I also experienced, as a bonus, a distinct sense of mental and bodily filth, and had to run and find the eye bleach in a vain attempt to wash away the horror that was a 2005-model Mike Score.

Because there's nothing more enjoyable than listening to pop artists who can't sing than listening to pop artists who can't sing and now have twenty years of groupie mileage on them, NBC actually made this thing a contest.

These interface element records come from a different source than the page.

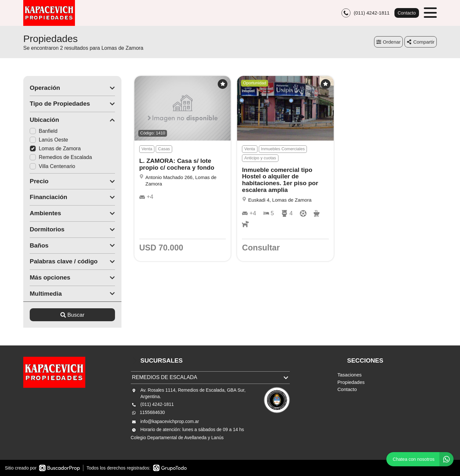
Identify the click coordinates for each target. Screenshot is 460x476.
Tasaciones (350, 375)
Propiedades (351, 382)
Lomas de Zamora (55, 148)
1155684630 (152, 412)
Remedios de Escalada (61, 157)
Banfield (44, 131)
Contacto (407, 13)
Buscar (72, 315)
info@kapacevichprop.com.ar (170, 421)
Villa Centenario (52, 166)
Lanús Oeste (49, 140)
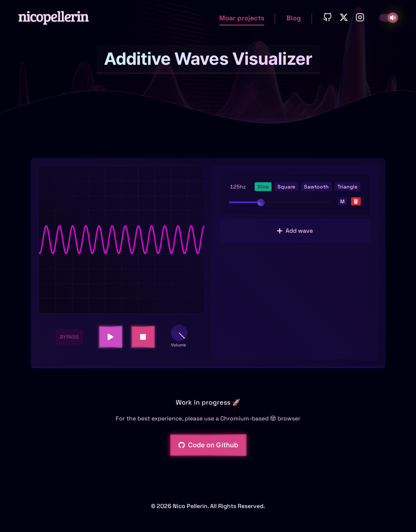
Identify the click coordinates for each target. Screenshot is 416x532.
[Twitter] (344, 18)
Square (286, 187)
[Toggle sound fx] (393, 18)
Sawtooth (316, 187)
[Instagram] (360, 18)
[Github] (328, 18)
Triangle (347, 187)
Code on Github (208, 445)
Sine (263, 187)
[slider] (261, 202)
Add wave (295, 230)
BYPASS (69, 337)
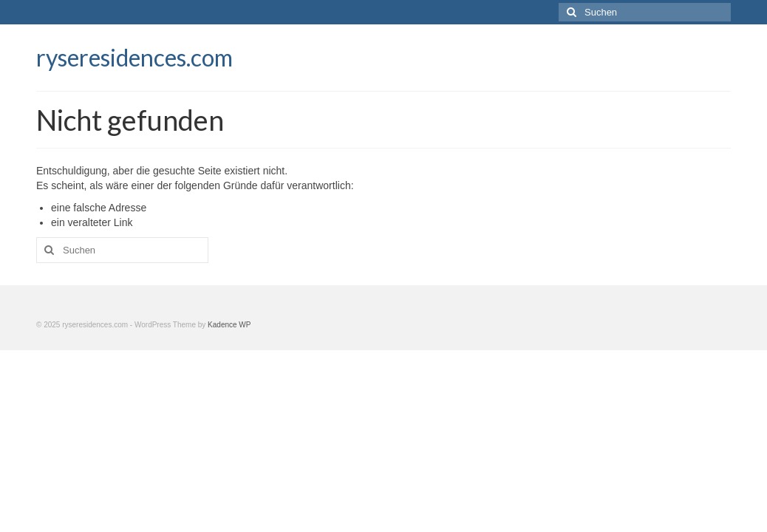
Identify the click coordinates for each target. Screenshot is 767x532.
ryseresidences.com (134, 57)
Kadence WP (229, 324)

The network reached its arm down into the sewage of D-list celebritydom, scraped aside Kathie Lee Gifford and Dave Coulier, and raised up from the ooze of forgetfulness the remnants of Flock of Seagulls, Arrested Development, Loverboy, and, bless her flabby little heart, Tiffany.

Nothing bespeaks class like a thirty-four-year-old who does her professional shopping at Rave, and Tiffany enhanced her look by ensuring, via a highly unfortunate choice of camisole top, that the folks at home could ascertain that she could have suckled the entire orchestra pit. "I Think We're Alone Now" used to wake me for the fourth grade from my pink plastic Panasonic alarm clock, memories that shall forevermore be accompanied by a desperate need to let Tiffany know that her fifteen-year-old body just rang, and it didn't leave a callback number.

My NephewMama and Country the Brother-In-Law, in their infinite wisdom, put Jim the Baby Nephew to bed before the show began to avoid potential scarring, which was good, for had he been exposed to the rupture in the space-time continuum that Loverboy created with their two-minute Oldness Crapfest ("Everybody's workin' hackhack for the wheeeeeeezespit weekend..."), for the rest of his life he would never believe us when we tell him that the '80's were, in fact, the apex of Western civilization.

Arrested Development "won" the night, if by an acceptable definition of "won" you mean that they emerged victorious by sucking maybe .000000000001% less than the other Acts of Suckage.

Boy, have I missed Arrested Development and their ongoing dismissal of the fact that there may, somewhere in the universe, exist viable notions other than their own. NBC flashed a "Which Fryolator Are They Working Now"? segment on each act, and Arrested Development affirmed they had finalized their Self-Righteous "Artist" Status by retaining a frontman who still insists upon going by one name. It turns out that the entire group all lives in the same house, where they apparently spend their days sitting on a brick wall singing their, um, hit, busting on Dan Quayle and watching that great new show Quantum Leap. Indeed, Arrested Development continues to feel so oppressed by their two Grammys that as they were introduced they found it necessary to fight The Man with the black power salute, the political whallop of which was only slightly mitigated by the fact that this took place as they rose up out of the floor on a pneumatic lift to a stage just vacated by Flock of Seagulls.

And what of The Flock? They're breathing my air, for one thing. Mike Score and his retired-groupie "I'M WITH THE BAND!" wife live in Cocoa Beach. I LOVE me some Space Coast, but this provides further confirmation of my theory that Cocoa Beach is some sort of intergalactic vector of musical atrocities. I also now understand our recent hurricane overages: God was attempting to cast Mike into the sea before he revealed himself to the world in his current incarnation.